Those bats that echolocate use high-frequency sound to track small prey
The bottlenose dolphin is a toothed whale that uses echolocation
Scientists have found a striking similarity in the DNA that enables some bats and dolphins to echolocate.
A key gene that gives their ears the ability to detect high-frequency sound has produced the same amino acid changes over time in both creatures.
The researchers report their findings in the journal Current Biology.
It may be the first time that identical genetics has been shown to underpin the evolution of similar characteristics in very different organisms.
Nature is full of cases where the path taken by evolution has resulted in the same traits, or phenotypes, developing independently in diverse animal groups.

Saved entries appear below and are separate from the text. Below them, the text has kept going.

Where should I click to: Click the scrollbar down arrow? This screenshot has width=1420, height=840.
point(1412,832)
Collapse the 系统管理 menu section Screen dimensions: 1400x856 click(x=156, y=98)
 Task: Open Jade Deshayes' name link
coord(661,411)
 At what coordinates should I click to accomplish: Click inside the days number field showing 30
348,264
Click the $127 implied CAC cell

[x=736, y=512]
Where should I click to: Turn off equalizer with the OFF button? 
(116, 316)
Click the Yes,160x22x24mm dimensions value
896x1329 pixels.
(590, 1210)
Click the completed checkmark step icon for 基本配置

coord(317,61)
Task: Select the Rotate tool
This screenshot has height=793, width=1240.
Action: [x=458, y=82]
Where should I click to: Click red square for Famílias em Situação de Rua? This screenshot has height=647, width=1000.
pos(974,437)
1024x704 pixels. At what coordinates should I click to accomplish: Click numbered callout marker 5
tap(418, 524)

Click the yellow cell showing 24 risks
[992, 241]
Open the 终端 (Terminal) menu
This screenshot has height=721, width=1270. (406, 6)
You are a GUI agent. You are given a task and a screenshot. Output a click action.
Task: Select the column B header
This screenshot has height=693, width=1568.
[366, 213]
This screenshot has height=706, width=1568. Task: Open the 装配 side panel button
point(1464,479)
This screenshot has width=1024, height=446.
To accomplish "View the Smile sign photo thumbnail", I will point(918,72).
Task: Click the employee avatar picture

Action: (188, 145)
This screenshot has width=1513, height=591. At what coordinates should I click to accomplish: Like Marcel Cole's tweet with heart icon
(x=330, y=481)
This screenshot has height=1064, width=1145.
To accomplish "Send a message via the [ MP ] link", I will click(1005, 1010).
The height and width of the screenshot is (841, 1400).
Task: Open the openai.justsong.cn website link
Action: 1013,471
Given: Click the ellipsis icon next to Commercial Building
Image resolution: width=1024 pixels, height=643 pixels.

Examples would include the tusks displayed by elephants and walruses, or the bioluminescence seen in fireflies and jellyfish.
"It's common on a morphological scale but it's assumed not to occur at a DNA level because there are so many different ways to arrive at the same solution," explained Dr Stephen Rossiter of Queen Mary's School of Biological and Chemical Sciences.
"The fact that we're able to link convergence of the DNA with a phenotype I think is unique, and in such a complex phenotype as hearing as well," he told BBC News.
Animal and human
Many bats and toothed whales like dolphins have exceptional hearing, and are able to track down their prey by emitting high-frequency noises and then listening for the echoes that bounce back.
Critical to echolocation are tiny hairs in the inner ear that move in response to sound.
Their keen performance is driven by a particular protein known as prestin, which in turn is encoded by a gene, also known as prestin.
Two studies published this week in Current Biology find that this gene in bats and dolphins has picked up the same mutations over time.
"We've found a whole suite of amino acid changes that are common to these two groups that have evolved in parallel, convergently," Dr Rossiter said.
Both research teams also have evidence showing that these changes to prestin were selected for, suggesting that they must be critical for the animals' echolocation for reasons the researchers do not yet fully understand.
"The results imply that there are very limited ways, if not only one way, for a mammal to hear high-frequency sounds," said Professor Jianzhi Zhang of the University of Michigan, US, who led the other study.
This type of research is a beneficiary of the immense and ongoing effort to understand human genetics, which finds interesting targets for biologists from many fields to follow up.
Mutations in the prestin gene in humans have been shown to be associated with the loss of high-frequency hearing. It was this revelation that initiated the study of prestin's role in echolocation.